HSBC's highly embarrassing volte-face, which has seen the bank shift its prized UK retail advertising account out of Grey London and back into JWT London after just five months, is a timely reminder to clients who think they can get the moon on a stick.

It’s difficult not to feel at least a slither of sympathy for Grey – which, it seems, was unable to service the account due to a distinct lack of retail credentials – for losing the business after such a short time. It’s a knock to an agency that has been on a bit of a creative and new-business roll, but the bareness of its threads in this particular area would inevitably come to light on such a monster account. Some red faces over at Hatton Garden are understandable for what looks like over-promising.

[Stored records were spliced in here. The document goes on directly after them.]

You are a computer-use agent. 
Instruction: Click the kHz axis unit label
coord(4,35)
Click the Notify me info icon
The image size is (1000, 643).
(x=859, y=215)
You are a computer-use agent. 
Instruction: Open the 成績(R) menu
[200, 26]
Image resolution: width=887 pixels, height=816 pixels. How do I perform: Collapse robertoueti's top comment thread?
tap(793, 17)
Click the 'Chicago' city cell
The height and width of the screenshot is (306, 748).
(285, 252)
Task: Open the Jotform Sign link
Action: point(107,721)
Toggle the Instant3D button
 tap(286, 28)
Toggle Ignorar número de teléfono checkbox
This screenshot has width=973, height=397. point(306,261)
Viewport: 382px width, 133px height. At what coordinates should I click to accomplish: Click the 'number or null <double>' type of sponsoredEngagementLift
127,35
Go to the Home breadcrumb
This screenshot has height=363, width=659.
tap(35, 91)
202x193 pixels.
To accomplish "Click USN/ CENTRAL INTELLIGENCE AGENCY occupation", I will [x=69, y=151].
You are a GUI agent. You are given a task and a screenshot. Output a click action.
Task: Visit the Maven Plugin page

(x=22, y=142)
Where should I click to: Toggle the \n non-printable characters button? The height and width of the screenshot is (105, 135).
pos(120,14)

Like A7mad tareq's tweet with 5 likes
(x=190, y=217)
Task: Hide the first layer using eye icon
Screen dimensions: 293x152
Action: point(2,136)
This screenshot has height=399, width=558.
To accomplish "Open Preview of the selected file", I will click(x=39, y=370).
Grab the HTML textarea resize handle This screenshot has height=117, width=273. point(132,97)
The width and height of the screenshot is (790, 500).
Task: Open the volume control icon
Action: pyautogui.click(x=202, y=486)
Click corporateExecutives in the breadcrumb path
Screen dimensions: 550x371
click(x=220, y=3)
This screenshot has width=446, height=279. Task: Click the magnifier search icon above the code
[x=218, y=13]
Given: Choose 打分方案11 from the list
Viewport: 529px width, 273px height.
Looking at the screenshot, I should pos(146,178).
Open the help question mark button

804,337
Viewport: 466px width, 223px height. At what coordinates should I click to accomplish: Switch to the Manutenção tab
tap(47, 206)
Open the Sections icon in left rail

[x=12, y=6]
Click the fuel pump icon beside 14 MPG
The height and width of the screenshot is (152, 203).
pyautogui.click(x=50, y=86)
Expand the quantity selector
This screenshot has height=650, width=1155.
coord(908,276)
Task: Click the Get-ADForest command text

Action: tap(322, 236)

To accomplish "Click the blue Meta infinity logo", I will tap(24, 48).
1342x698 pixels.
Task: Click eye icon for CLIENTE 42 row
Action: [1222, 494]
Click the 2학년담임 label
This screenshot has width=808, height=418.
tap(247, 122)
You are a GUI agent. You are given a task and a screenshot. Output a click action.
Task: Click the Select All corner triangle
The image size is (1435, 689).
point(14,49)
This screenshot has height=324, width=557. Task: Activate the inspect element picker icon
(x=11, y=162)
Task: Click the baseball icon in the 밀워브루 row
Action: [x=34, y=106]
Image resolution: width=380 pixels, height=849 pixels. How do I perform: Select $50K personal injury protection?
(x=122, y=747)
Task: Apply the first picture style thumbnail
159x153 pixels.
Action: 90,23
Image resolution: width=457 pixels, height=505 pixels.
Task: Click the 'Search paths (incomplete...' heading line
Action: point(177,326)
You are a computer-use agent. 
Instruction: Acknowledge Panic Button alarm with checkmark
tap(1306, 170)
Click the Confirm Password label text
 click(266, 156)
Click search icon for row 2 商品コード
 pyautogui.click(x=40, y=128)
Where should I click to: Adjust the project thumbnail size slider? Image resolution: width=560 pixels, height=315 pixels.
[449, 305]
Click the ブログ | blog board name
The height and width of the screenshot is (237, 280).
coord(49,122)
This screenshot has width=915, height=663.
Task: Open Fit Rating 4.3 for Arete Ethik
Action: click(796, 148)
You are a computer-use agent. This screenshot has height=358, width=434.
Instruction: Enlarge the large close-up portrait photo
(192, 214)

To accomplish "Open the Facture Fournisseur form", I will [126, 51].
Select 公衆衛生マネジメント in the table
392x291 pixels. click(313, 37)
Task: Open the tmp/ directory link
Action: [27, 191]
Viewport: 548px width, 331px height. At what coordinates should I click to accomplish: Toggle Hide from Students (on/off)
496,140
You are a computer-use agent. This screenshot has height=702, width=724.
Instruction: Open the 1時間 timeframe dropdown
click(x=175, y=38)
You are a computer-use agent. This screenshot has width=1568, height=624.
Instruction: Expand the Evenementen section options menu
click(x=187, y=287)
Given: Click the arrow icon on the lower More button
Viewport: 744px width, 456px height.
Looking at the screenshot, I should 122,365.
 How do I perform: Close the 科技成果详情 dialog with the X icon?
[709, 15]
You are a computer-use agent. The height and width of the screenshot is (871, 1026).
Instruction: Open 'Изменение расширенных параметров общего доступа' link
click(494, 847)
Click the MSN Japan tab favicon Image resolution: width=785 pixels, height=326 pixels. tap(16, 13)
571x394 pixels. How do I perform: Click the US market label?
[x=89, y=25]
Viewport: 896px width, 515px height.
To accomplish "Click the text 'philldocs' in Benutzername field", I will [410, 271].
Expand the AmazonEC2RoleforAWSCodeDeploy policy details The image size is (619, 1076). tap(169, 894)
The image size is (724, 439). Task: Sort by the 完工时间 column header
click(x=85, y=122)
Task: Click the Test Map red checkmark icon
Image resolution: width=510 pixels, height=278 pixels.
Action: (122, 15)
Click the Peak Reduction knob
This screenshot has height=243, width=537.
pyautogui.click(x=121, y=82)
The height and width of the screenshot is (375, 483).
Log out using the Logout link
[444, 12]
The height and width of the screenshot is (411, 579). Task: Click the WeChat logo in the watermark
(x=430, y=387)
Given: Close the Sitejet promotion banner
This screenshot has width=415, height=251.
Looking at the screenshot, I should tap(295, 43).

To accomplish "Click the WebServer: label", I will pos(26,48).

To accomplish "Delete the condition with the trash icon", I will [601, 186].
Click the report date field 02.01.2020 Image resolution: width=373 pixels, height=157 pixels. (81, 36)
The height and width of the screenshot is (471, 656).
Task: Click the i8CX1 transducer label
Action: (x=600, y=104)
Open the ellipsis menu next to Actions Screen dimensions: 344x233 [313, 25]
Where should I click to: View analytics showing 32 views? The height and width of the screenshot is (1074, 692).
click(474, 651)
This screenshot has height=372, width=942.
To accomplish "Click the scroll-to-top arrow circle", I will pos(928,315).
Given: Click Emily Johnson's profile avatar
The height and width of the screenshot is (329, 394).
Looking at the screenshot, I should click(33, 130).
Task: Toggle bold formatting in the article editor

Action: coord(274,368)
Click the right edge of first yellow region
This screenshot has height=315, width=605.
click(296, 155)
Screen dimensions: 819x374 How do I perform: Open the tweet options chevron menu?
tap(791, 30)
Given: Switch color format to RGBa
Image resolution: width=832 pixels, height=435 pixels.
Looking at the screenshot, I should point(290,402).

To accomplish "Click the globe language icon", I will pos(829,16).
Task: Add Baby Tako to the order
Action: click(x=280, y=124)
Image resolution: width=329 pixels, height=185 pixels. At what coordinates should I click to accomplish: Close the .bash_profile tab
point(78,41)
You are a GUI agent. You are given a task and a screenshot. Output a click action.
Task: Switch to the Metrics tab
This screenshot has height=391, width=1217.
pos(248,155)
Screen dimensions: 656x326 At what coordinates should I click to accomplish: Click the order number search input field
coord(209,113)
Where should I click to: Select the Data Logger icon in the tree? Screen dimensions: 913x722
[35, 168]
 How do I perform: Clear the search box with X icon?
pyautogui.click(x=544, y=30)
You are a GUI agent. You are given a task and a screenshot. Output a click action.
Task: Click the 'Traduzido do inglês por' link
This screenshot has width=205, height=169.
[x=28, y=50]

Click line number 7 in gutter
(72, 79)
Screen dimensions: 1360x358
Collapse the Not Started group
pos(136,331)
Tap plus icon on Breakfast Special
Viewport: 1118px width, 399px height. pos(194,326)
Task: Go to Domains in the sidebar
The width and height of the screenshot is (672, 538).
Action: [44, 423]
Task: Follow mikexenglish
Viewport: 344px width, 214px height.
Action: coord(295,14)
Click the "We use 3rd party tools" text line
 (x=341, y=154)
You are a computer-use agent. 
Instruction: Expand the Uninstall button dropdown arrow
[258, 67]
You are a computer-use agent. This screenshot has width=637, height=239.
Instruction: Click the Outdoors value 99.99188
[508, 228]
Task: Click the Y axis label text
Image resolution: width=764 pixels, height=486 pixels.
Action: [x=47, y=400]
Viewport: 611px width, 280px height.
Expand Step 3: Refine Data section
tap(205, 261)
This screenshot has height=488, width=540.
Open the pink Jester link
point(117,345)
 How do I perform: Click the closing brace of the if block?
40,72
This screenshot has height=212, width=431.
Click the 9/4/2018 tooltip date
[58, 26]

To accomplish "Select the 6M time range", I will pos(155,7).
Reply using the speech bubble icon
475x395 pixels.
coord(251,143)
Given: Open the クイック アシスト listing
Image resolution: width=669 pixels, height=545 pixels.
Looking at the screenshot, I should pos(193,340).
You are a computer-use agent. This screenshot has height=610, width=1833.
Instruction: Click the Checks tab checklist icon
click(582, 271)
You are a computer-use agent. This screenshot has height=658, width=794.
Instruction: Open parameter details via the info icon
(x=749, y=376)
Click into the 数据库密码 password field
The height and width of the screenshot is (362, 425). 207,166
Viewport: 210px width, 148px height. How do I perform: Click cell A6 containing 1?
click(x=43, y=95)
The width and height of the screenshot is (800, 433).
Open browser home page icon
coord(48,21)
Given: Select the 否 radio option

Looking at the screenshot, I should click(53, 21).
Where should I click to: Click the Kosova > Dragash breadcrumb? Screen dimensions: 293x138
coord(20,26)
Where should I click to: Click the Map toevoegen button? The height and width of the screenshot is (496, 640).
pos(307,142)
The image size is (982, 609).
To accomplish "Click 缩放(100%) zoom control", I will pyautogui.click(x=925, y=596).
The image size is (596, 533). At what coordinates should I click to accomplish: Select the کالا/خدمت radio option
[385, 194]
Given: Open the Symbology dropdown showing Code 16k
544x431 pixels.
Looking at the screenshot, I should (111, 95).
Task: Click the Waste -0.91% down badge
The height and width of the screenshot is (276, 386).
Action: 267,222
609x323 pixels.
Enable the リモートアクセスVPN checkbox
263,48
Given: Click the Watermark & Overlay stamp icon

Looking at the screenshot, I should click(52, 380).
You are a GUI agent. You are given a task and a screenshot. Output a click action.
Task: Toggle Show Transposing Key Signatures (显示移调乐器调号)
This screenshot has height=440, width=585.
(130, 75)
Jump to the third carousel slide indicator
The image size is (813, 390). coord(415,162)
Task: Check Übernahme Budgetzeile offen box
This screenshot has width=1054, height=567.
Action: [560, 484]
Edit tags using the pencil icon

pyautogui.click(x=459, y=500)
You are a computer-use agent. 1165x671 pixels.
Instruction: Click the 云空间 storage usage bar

For JWT, to which the account returns, celebrations are probably relatively muted given the pain, expense and disappointment that the agency went through earlier in the year when the bulk of the global HSBC business – an account that, in many ways, defined the shop – was ripped out of it.

The review was never about the creative idea at all (by the bank’s own admission) – rather, it appeared a vanity exercise

But JWT can be forgiven for having a wry look on its face when it next meets Philip Mehl, the HSBC pan-European head of marketing and to whom some responsibility for this whole sorry debacle should ultimately fall.

If there’s any villain in the piece, it’s HSBC itself – which, in a bizarrely counter-intuitive move, decided to increase the number of agencies on its roster rather than reduce or simply maintain it. Even odder still was the fact that the review was never about the creative idea at all (by the bank’s own admission) – rather, it appeared a vanity exercise that agencies were understandably all too willing to play along with.

So, after a time-consuming and expensive six-month merry dance for agencies, JWT, which has produced consistently solid work over nearly a decade, was left with the scraps; Grey bizarrely became HSBC’s new best friend, despite lacking in retail experience; and Saatchi & Saatchi was thrown a bone with the bank’s creatively interesting but relatively small sponsorship business.

In other words, an unnecessarily confusing mess that, to some extent, has now been reversed but which will have left many agency staff both at JWT and Grey feeling bruised and disappointed. This was not entirely through their own doing, but through a muddled process that took no account of the ability of the agencies involved to actually service the business – instead, it focused on the desire to run a pitch for what looked like the sake of it.